* BEGIN *

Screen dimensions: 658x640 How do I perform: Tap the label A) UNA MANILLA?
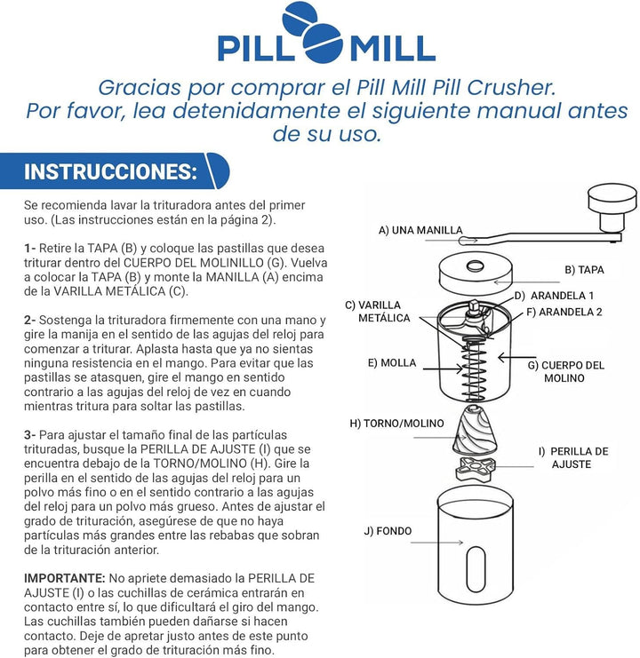click(420, 230)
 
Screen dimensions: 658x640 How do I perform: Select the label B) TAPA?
click(585, 269)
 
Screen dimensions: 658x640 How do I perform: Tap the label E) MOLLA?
click(391, 363)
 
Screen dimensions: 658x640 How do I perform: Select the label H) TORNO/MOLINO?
click(396, 424)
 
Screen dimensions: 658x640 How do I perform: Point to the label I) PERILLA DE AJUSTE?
click(573, 457)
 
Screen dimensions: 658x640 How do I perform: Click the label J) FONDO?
click(388, 531)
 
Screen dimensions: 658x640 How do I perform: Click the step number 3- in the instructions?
click(30, 434)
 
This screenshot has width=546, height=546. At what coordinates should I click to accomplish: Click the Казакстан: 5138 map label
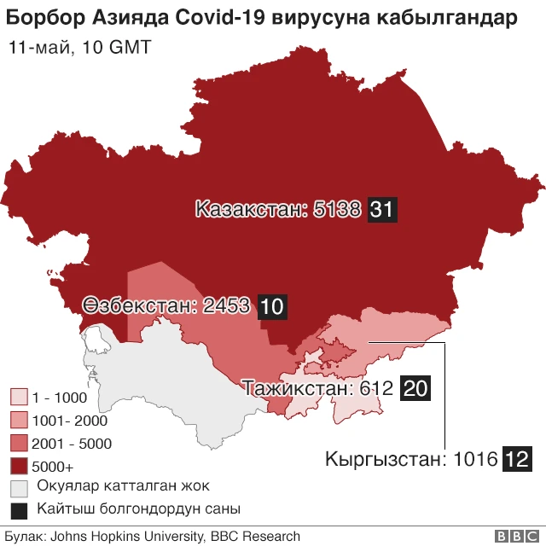278,209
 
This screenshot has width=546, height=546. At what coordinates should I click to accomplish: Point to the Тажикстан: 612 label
318,389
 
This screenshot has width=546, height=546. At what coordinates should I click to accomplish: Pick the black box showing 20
415,389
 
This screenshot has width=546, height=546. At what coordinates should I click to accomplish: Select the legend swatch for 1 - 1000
19,398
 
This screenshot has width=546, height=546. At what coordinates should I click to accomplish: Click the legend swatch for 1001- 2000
19,421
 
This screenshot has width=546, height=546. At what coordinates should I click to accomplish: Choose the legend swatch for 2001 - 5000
19,444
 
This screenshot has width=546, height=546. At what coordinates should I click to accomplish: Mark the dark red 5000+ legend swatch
19,467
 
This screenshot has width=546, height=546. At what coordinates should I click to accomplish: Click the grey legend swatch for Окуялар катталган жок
19,488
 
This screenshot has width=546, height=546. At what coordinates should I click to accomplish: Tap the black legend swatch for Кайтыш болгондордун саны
19,510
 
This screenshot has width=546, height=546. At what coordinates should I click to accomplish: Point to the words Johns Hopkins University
126,537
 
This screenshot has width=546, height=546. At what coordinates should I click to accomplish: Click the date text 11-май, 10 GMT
78,48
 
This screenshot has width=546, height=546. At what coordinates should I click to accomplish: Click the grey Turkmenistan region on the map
162,375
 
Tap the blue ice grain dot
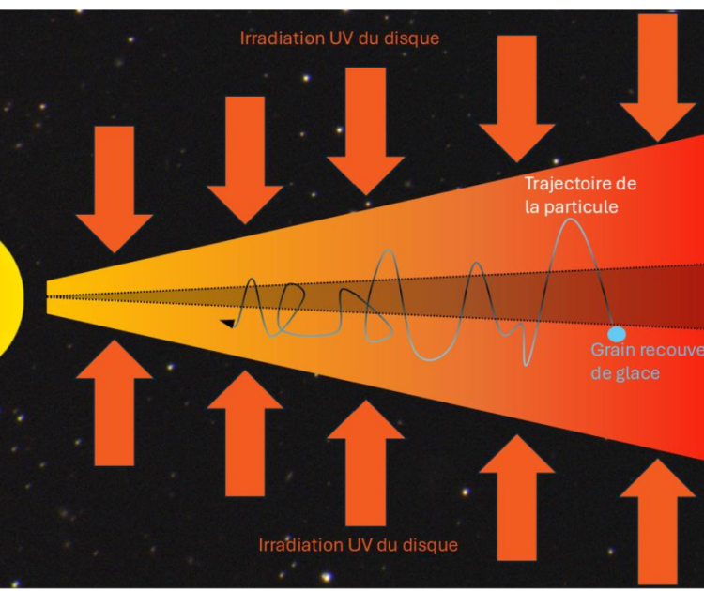point(617,334)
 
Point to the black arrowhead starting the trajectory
point(227,323)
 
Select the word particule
point(585,206)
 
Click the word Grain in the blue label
point(612,351)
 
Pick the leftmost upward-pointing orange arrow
point(115,403)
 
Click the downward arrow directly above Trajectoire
point(517,98)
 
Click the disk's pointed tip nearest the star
point(49,297)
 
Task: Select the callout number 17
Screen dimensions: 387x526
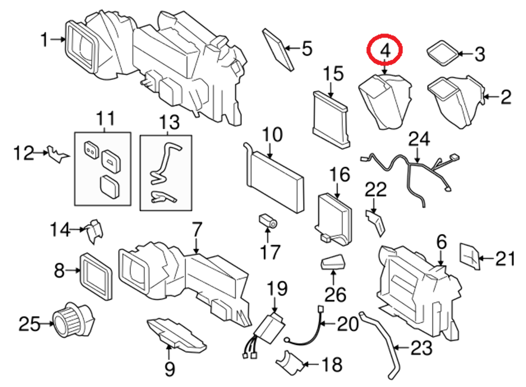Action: point(270,252)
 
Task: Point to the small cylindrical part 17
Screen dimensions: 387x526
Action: point(268,221)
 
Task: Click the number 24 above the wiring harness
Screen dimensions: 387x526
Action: point(419,139)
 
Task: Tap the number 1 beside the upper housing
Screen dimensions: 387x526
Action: point(45,39)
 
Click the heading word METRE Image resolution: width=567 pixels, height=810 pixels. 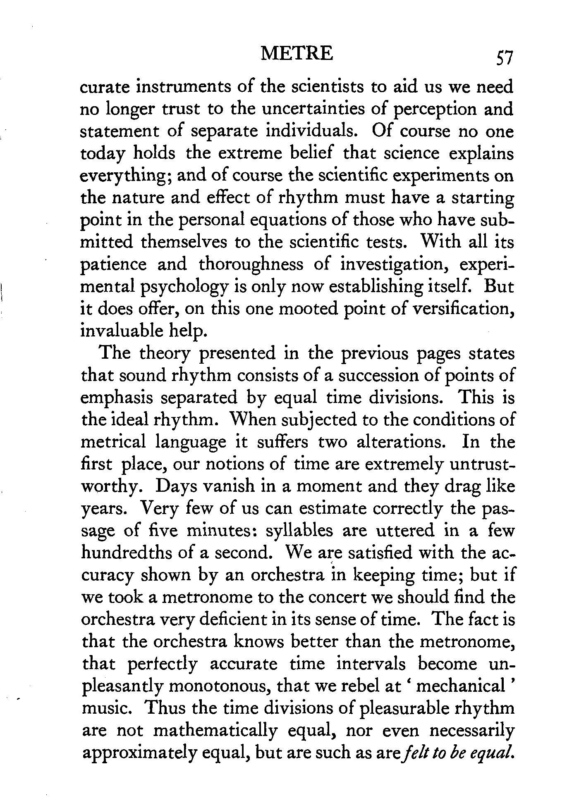click(297, 54)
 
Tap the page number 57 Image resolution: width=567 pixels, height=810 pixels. click(499, 57)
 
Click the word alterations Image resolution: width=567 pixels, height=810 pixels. click(400, 442)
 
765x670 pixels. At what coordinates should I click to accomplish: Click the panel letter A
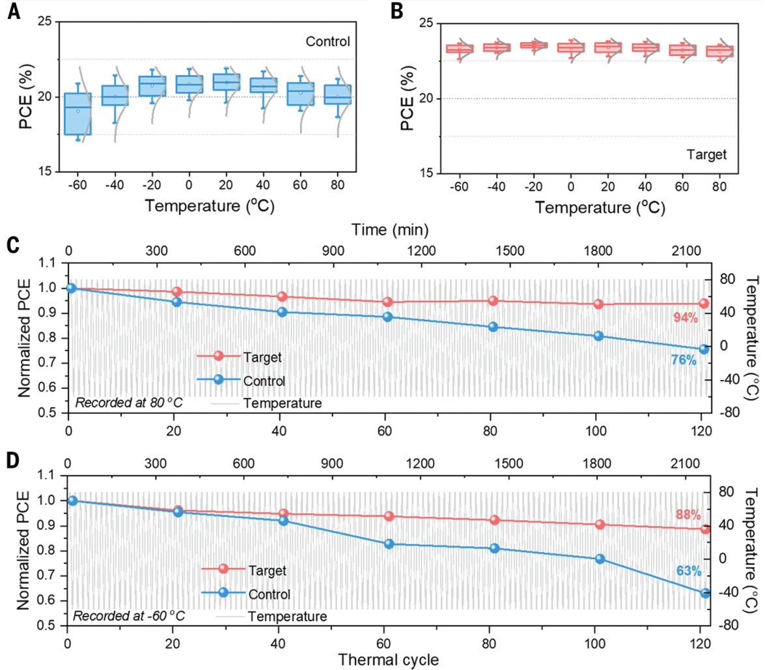(x=12, y=11)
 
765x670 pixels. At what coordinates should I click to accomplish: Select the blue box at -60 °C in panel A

* END *

● Exercise details: Locate every line in the rows above that contains the string "panel", with matching case, and copy each of those lines.

● Output for this exercise:
765x670 pixels. At what coordinates should I click to accomplish: Click the panel letter A
765x670 pixels. At what coordinates should I click to accomplish: Select the blue box at -60 °C in panel A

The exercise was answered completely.